I’m always using myself as my own personal experiment. It’s hard not to if you’re at all interested in anatomy, physiology or biology in general.
So recently I’ve had a bit of a cold. It’s my second in about 2-3 weeks (like buses you don’t see one for ages and then two come along at once) and both came from Jack. Interestingly, he wasn’t affected much by either of them, other than becoming snotty and a bit tired. I was the same for the first, but this second has been horrible.
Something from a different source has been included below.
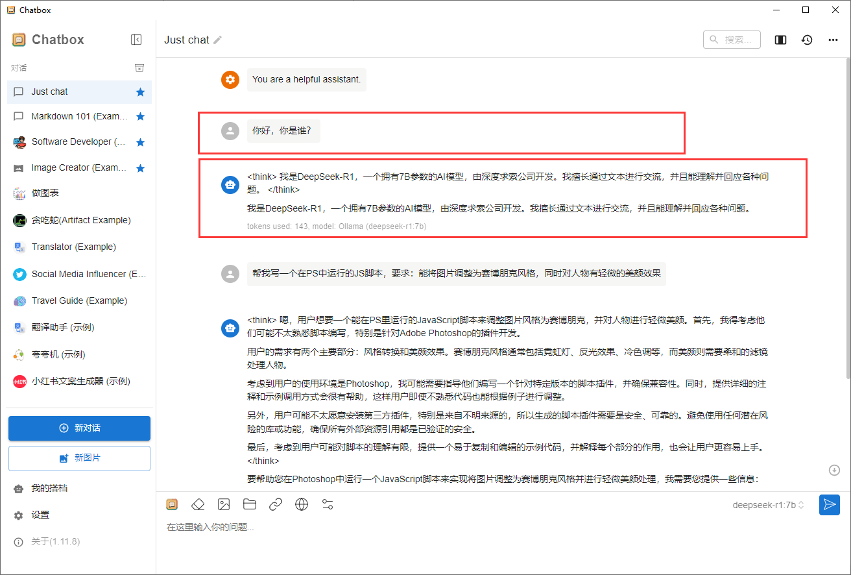851x575 pixels.
Task: Open chat history clock icon
Action: (807, 40)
I had an elevated temperature for about 4 days (which made interviewing prospective medical students rather interesting) and only yesterday started to feel a little more alive. I’d still much rather sit quietly than move around. The other cold quietly came and went in just a few days.
This second time, the cold hit at the end of a tough week, where I probably hadn’t been getting as much sleep as normal, the levels of stress were reasonably high and a fairly large amount of work was required of me. So I was run down. Although this in no way applies the method (n=1) it felt like an interesting observation at the time.
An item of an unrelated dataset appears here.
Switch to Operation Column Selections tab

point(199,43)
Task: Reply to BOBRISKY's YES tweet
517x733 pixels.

If you take part in endurance exercise or lift weights you do it all the time: you see your physique change, with fat deposition and muscle tone altering in only 6 weeks most of the time, your resting pulse rate drops, and you usually feel different, but that’s much harder to measure. Likewise the effects of stress have been interesting, and although I’m very comfortable with long term high levels of stress my body isn’t and has been irreversibly damaged (that’s a bit melodramatic, but seems to be true). Climbing hard has left me with a few very interesting injuries – not from falls but from either muscles getting stronger in strange places and unbalancing antagonists, or from various bits of connective tissue getting torn trying to hold finger tendons in place. Other sports have also developed funny injuries which physiotherapists have had to explain to me. All in all, I’m a very interesting experiment for myself. Much of the time it’s fun trying to fix these injuries, and follow the progress. Unfortunately my motivation is very low these days – I’ve probably gone too long without endorphins.
So next time you get a cut or a graze in your skin, take time out to watch it heal. If you think about the clotting mechanisms that start the whole process off, and then imagine those cells migrating across the wound to repair the skin and throw out collagen fibres to hold the whole thing together (scar), it all becomes very interesting. Take some digital photos, and make a montage from fresh wound to fresh new skin.